There is a great deal of controversy about the apparent decision of the Advertising Standards Authority to permit for-profit abortion clinics to advertise their services through television and radio adverts. Many of those that regard themselves as generally in favour of permitting at least certain abortions say they are uncomfortable.
My view, by contrast, is that we do not need any laws specially to regulate abortion, since zygotes, embryos and foetuses are people and so the justifications or otherwise of their killing should be dealt with under murder and manslaughter laws. (This doesn't, of course, mean there would be no legal abortions – e.g. it is legal to separate co-joined twins in ways that result the death of one twin.) And my view is that if providing a commercial service is legal (whether I agree it should be legal or not) then it should be legal to advertise that service (albeit perhaps subject to restrictions on timing – we might not advertise hard liquor during children's programmes, for example).
Indeed, the very fact that those that favour specially regulated abortion (unlike myself) are uncomfortable about its being advertised seems to me to count in its favour. I think abortion is, in a particular sense relevant here, something rather like killing animals for meat, or capital punishment: there is a natural tendency of nice middle-class urban dwellers to want such things to happen but to be able to avert their eyes. They want to eat bacon and sausages and mince and other things that look as unlike a dead animal as possible. Anything nakedly death-involving, like fox-hunting, for example, makes them queasy. Animals should be "processed" in nice clean factories, far from middle-class eyes. Surveys have often suggested that majorities of the population favour capital punishment. Yet when there is film of people being hanged, or beheaded, or shot by firing squad, or stoned to death abroad, the outrage is near-universal. We'd like our executions to be clean and invisible.
Similarly, people want there to be abortions. But they want to pretend that abortion doesn't involve the death of an animal – for there is not the slightest grounds for disputing that an embryo is a living animal, even if one denies that it is a person.

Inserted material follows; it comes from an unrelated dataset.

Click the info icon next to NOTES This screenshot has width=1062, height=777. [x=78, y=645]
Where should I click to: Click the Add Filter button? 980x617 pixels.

And they want them to occur where they can't see.
Indeed, so much so that when anti-abotion campaigners try to illustrate what actually occurs in abortions they are regarded as ghoulish extremists. That leads to astonishing ignorance. When the US debate about partial birth abortion was raging, I would sometimes need to explain to people what a partial birth abortion actually involves. Most people, upon having the procedure explained to them for the first time, would call me a liar to my face. Because abortions occur outwith the public gaze, people don't know what they involve, and find it easy to avert their mental gaze from the philosophical and ethical issues.
When we sanction death, we should all, in principle, be prepared to join in – or we should not sanction it. You should not eat meat if you would not be morally prepared to kill an animal yourself. Hunters used to blood new participants in the hunt (wipe their faces with the blood of the animal killed) – a practice that was continued until recently in fox-hunts also. That is the honourable way. If we sanction executions, then the ethically ideal form is something like a stoning, where the whole society collectively kills the person executed. If that is impractical (e.g. because it is thought to induce too much avoidable suffering) then executions should at the very least be public with a heavily imposed social norm that people are expected to attend. Mass liquidations in gas chambers thousands of miles from the electing populace is not the honourable way to execute. If you believe that abortion should be legal, you should be prepared in principle to carry out the procedure yourself, or to give the instruction to proceed, and certainly you should feel obliged to be prepared to watch.
Furthermore, my view is that if a practice is legal and commercially permitted, and we are not trying to phase it out, then it should be legal to advertise. That is part of what it is to permit something commercially. As I said, that does not mean there should be no restrictions on the timing, truthfulness and other features of advertising. But the general proposition remains.
If it is legal to conduct abortions for profit, then it should be legal to advertise one's services. Such advertising enhances competition, increases the quality of services offered, informs current and potential customers about one's products. If we don't want people to know about abortion clinics, what does that say?
That would apply to other things as well. If brothels were to be legalised, they should be able to advertise. If euthanasia / assisted suicide services are legalised, they should be able to advertise. And if you are in favour of legalising these things, but don't want to permit advertising, I put it to you that you should ask yourself why? If you are uncomfortable with permitting abortion clinics to advertise, might that, perhaps, be because you are uncomfortable with some of what they do inside the clinics?